I am seeking some help and or perspectives in solving a problem.
I have a dataset (accessible here) with the following columns:
- DATE: this is the date in dd/mm/yyyy format
- HH: this is the "half-hour" window of the day. In a day there are 48 HH windows starting from 12 AM - 12:30 AM, 12:30 AM - 01:00 AM, and so on.
- WIND_SPEED_MS: this is the forecasted wind speed in m/s
- GENERATION_MW: this is the actual power generated by a windfarm in MW
- SEASONAL_NORMAL_WIND_SPEED_KNOTS: this is the long-term, historically averaged, windspeed for a given time of day and day of year, in knots (1 nautical mile per hour)
The goal: To correlate wind power generation (MWh) to the forecasted wind speed (m/s), so that for a future wind speed forecast, I may predict the expected power output reliably.
Optional side questions:
- What explains the power generation at very high wind speeds (when in reality most turbines should all be stopped for safety reasons beyond 30-35 m/ s)?

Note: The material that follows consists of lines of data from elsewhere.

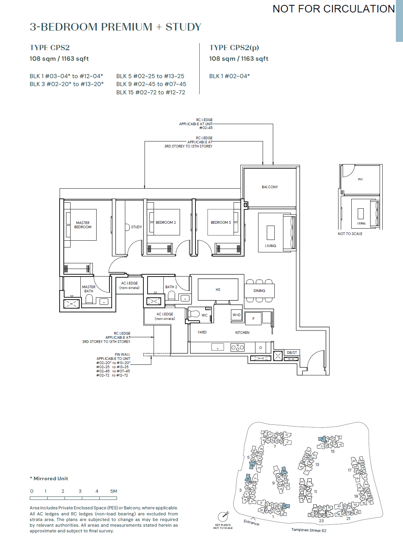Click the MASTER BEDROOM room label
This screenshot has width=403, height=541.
(x=83, y=225)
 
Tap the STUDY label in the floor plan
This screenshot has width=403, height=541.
(x=136, y=227)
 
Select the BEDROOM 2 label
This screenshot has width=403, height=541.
(x=166, y=223)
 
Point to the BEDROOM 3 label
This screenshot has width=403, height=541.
(x=221, y=223)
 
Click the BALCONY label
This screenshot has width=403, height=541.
(x=270, y=187)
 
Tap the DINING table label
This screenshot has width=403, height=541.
(x=259, y=291)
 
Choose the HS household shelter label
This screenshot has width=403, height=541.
(x=218, y=290)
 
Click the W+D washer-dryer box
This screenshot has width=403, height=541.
(x=237, y=315)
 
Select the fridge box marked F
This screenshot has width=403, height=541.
(x=253, y=319)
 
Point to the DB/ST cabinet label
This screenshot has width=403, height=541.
(x=292, y=353)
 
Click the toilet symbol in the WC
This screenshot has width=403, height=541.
(x=194, y=314)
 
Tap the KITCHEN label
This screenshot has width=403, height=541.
(x=242, y=333)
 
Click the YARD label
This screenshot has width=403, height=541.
(x=202, y=332)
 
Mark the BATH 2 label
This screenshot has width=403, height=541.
(x=171, y=287)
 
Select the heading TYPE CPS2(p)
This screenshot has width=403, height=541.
(x=234, y=48)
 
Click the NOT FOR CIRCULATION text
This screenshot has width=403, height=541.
(x=334, y=9)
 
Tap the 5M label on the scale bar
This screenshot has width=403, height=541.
(x=114, y=491)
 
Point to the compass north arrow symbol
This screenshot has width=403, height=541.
(x=223, y=516)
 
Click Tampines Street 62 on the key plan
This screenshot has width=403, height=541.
(x=309, y=530)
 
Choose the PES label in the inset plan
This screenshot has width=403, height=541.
(x=360, y=179)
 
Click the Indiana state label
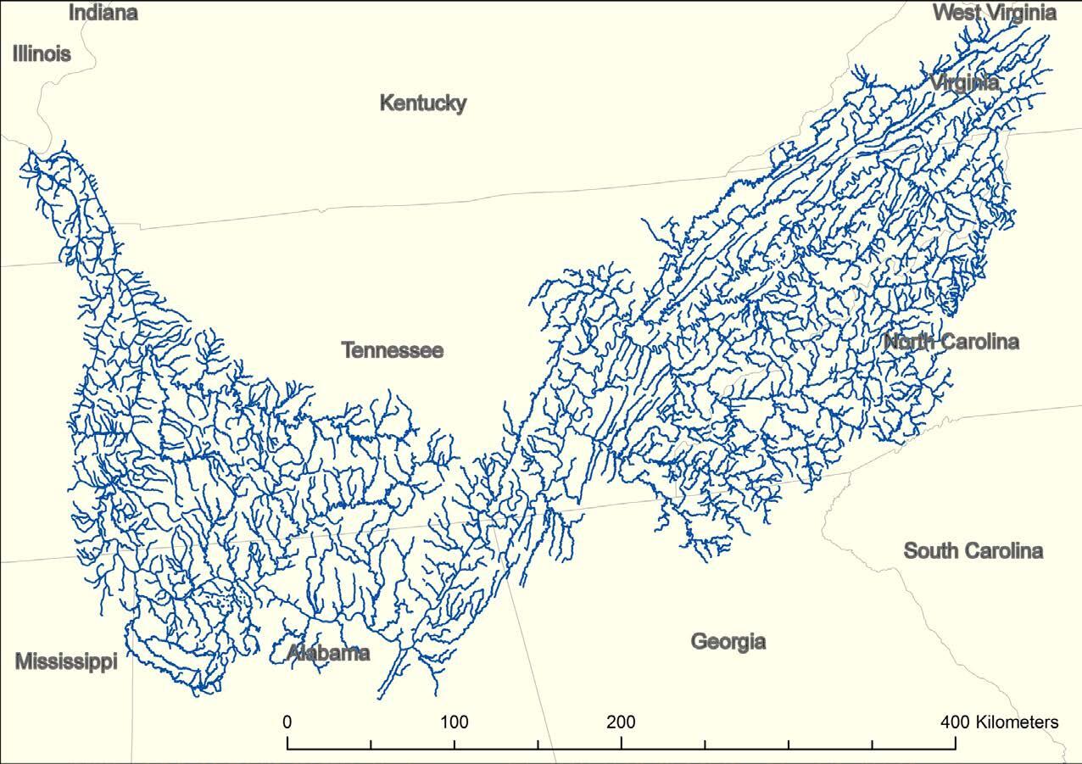103,13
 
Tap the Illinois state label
42,54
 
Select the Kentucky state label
422,103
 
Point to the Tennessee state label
392,350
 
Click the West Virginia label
994,13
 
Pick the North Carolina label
951,342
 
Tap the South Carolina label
973,551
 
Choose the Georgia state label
728,641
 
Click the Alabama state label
328,653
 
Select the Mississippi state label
65,662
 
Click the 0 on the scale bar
287,722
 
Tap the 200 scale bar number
621,722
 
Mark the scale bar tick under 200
622,743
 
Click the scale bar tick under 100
455,743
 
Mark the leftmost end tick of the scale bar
288,743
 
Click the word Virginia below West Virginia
964,83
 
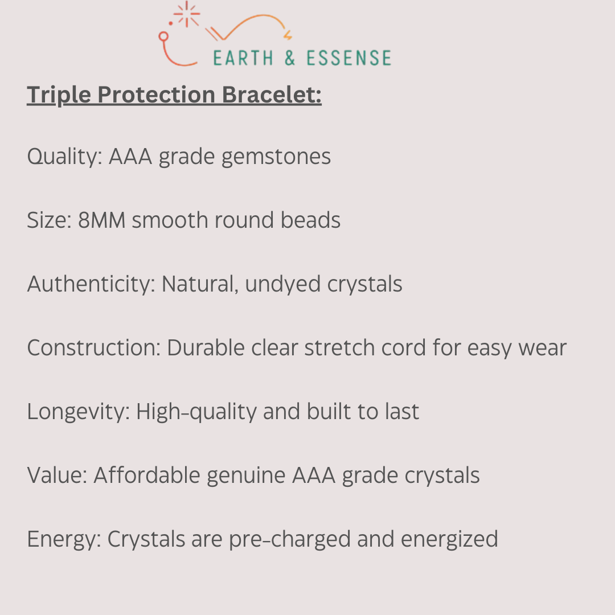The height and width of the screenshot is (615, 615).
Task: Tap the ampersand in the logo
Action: click(x=290, y=58)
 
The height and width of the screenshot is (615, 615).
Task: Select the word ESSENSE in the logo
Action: click(x=348, y=58)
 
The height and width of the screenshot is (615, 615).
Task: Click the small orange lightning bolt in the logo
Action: click(x=288, y=36)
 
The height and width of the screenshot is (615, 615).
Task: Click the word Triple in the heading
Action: click(x=59, y=95)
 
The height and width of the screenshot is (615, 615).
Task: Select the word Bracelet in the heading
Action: click(x=272, y=95)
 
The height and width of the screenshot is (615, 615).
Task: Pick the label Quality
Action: click(x=64, y=156)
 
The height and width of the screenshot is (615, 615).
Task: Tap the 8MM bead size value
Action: click(x=101, y=220)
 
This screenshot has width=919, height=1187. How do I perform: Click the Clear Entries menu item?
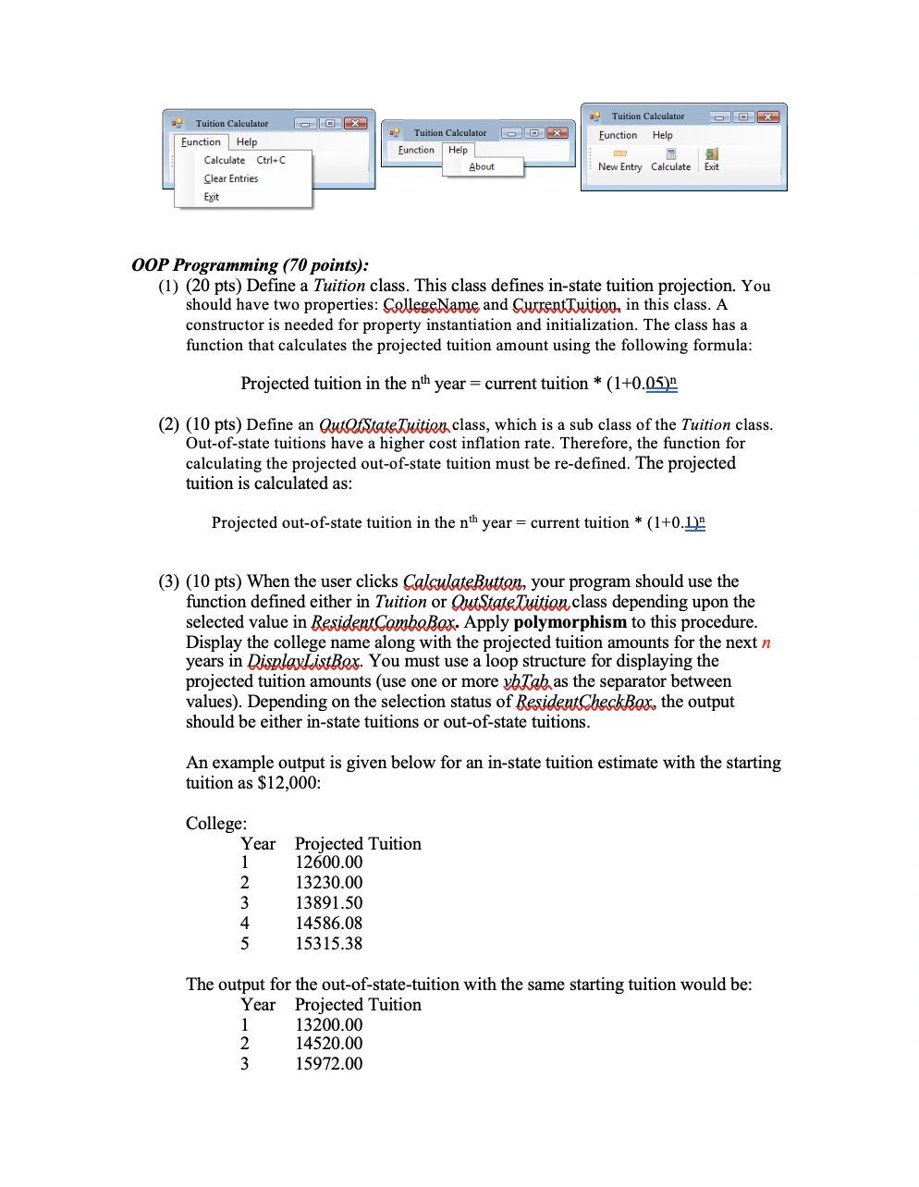coord(231,178)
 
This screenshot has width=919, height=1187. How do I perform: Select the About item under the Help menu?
coord(482,167)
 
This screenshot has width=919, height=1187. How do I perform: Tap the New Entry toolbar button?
coord(619,161)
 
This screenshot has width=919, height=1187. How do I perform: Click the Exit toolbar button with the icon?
coord(711,161)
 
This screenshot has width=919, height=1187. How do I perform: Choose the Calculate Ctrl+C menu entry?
coord(244,160)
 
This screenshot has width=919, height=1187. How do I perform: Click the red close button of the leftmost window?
coord(355,124)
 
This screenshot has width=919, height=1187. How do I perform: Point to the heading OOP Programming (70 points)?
coord(250,265)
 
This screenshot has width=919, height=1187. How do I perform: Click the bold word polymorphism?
coord(570,622)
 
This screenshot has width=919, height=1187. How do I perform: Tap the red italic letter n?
coord(766,642)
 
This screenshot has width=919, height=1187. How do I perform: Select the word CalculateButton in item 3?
coord(462,581)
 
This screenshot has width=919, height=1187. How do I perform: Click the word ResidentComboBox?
coord(384,622)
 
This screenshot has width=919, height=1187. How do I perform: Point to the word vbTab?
coord(526,681)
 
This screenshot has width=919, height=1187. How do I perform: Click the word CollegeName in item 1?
coord(431,305)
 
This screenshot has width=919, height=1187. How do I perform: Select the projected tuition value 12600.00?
coord(328,863)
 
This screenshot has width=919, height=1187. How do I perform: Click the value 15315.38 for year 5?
coord(328,944)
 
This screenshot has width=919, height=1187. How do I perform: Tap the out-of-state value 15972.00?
coord(328,1064)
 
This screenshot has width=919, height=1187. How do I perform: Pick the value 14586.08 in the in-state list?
coord(328,924)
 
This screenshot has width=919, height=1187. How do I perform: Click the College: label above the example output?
coord(216,824)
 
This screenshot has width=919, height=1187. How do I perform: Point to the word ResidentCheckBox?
coord(585,702)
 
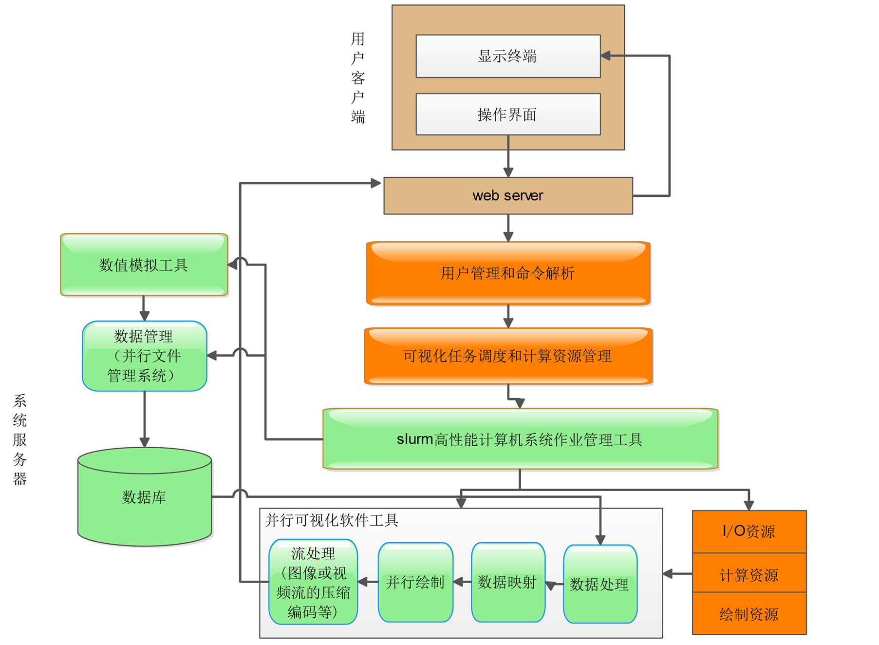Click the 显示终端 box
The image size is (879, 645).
point(508,56)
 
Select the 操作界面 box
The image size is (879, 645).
point(508,114)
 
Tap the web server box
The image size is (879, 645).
point(508,196)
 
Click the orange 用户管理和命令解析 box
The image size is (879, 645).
point(508,273)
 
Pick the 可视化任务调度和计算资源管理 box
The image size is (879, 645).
point(508,356)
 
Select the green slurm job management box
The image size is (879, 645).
point(520,439)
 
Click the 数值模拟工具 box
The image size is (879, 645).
point(144,265)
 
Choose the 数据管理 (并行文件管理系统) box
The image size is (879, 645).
point(144,356)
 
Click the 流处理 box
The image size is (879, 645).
point(313,582)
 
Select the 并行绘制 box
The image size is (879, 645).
point(415,582)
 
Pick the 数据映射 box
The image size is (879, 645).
point(507,582)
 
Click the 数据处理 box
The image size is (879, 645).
point(599,584)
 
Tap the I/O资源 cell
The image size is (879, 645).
point(749,531)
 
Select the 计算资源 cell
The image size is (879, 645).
point(749,574)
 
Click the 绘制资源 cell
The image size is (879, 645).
point(749,614)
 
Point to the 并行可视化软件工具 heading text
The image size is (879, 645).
point(332,520)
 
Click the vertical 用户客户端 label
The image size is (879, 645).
point(358,78)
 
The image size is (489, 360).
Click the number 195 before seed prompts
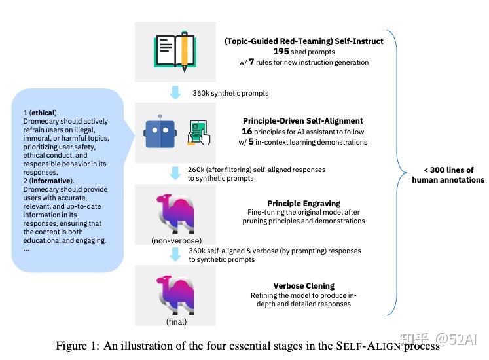pos(281,52)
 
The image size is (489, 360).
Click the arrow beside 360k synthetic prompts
pos(175,93)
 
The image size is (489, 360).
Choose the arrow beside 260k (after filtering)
pos(175,173)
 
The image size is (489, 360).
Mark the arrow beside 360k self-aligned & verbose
pos(175,255)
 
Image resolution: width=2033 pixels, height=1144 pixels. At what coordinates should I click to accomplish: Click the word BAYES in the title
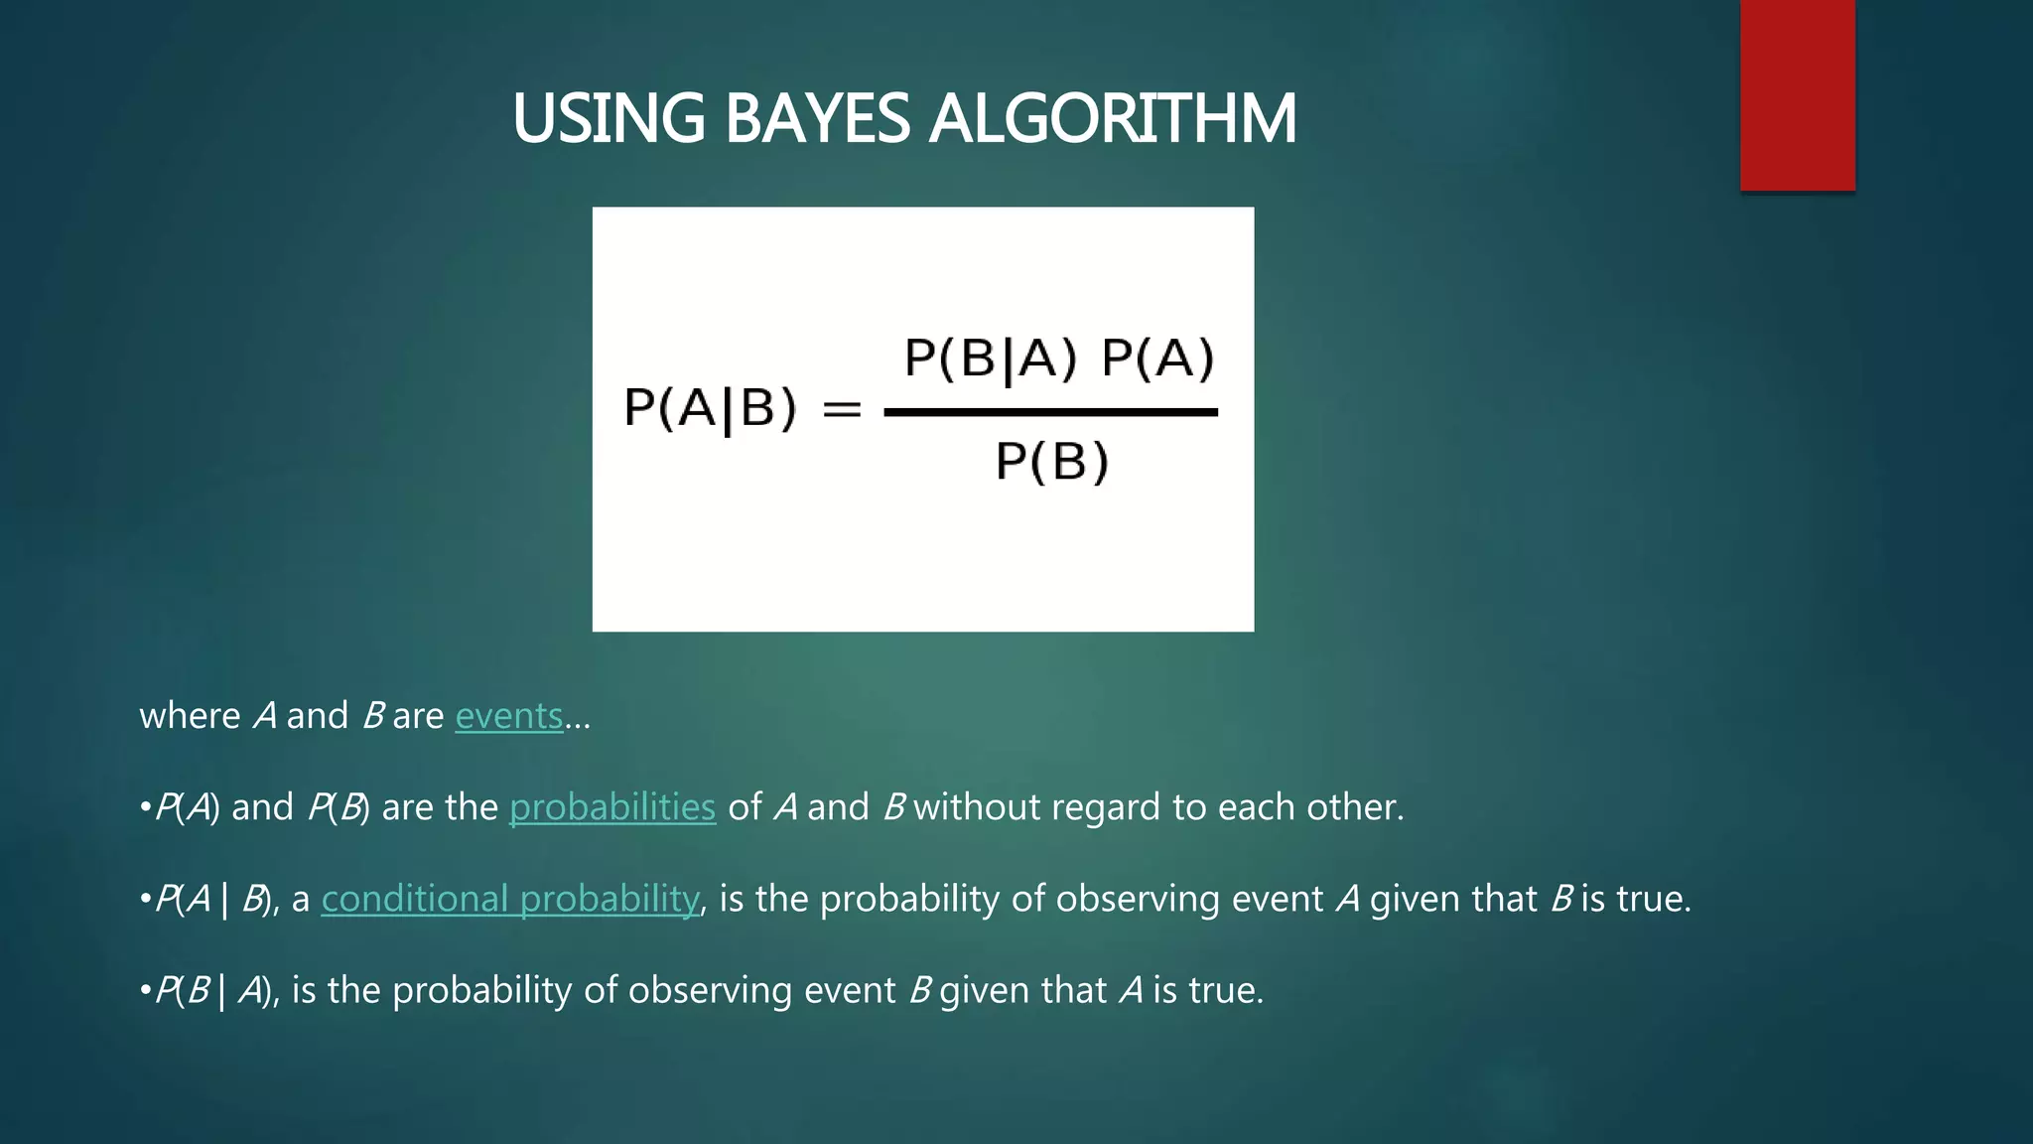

- What explains really high levels of wind generation, far above the "ceiling" that can be observed in the scatter plot?
- Why is the seasonal normal wind speed in knots, when converted to m/s, so low. It doesn't seem right.
Your help would be greatly appreciated!
My approach: average generation data (MW) in wind speed bins of 0.5 m/s width. This gives me a smoother curve that I can interpolate using piecewise polynomial. Then I can look up what will be the power output for a given (future) forecast wind speed.
Any comments on this approach would also be appreciated.